Foreign Minister Penny Wong says Australia will suspend WTO complaint after China agreed to review tariffs.

[File: Pascal Rossignol/Reuters]

Australia said Tuesday it was inching closer to “stabilising” its fraught relationship with China, as the two countries moved to solve a festering trade dispute over barley exports.

The once-cosy trading relationship has soured in recent years as Australia sought closer military ties with the United States and China vied for influence in the Pacific.

Beijing slapped hefty tariffs on key commodities such as barley, beef and wine in 2020 at the height of a bitter dispute inflamed by Australia’s former conservative government.

Australia retaliated by complaining to the World Trade Organization, alleging China had breached international obligations by artificially jacking up tariffs “without justification”.

But the country’s centre-left government has adopted a far less confrontational stance since its election in May last year, prioritising the resumption of trade.

In the latest sign of thawing tensions between the countries, Foreign Minister Penny Wong said Australia would be temporarily suspending its complaint after China had agreed to review its barley tariffs.
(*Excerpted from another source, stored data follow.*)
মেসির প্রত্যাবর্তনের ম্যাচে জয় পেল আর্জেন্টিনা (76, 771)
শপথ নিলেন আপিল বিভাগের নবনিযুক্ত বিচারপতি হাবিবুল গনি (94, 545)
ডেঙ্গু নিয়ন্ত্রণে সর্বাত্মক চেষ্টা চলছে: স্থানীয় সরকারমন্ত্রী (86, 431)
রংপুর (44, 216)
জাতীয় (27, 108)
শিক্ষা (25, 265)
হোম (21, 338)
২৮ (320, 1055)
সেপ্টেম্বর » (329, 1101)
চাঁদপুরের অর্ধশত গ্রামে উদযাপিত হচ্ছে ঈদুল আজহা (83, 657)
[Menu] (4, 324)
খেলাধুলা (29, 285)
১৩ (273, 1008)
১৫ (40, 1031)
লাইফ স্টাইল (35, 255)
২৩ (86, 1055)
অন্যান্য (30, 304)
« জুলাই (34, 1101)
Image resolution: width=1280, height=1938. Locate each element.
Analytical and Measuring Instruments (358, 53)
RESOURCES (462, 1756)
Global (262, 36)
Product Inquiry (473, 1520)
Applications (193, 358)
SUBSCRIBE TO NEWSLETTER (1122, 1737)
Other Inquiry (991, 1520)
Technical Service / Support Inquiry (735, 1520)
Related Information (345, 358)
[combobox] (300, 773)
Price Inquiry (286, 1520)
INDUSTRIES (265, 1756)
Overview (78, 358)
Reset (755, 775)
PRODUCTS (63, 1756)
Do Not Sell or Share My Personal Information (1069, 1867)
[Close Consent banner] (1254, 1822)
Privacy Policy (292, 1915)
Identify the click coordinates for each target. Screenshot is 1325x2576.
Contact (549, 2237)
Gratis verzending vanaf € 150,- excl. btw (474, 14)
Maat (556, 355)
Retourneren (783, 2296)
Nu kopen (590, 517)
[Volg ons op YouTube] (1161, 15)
“We have made it clear that we believe there’s no justification for the measures that China introduced in relation to barley,” she told reporters.

“We have also made clear that we believe it is in both countries’ interests for these trade impediments to be removed.”

Wong, who visited Beijing in December, said this demonstrated that Australia was slowly “stabilising the relationship with China”.

The tariffs, as well as an unofficial ban on Australian coal, are estimated to have cost more than 5 billion Australian dollars ($3.47bn) in lost revenue from China.

Meanwhile, Beijing has confirmed that Vice Minister for Foreign Affairs Ma Zhaoxu will travel to Australia later this week, making him one of the most senior officials to visit in years.

Australia faces a difficult balancing act – China is its largest trading partner, but the United States is a crucial military ally.

Canberra angered Beijing in March by announcing it would buy nuclear-powered submarines from the  US as part of an ambitious plan to bulk up Western muscle in the Asia-Pacific.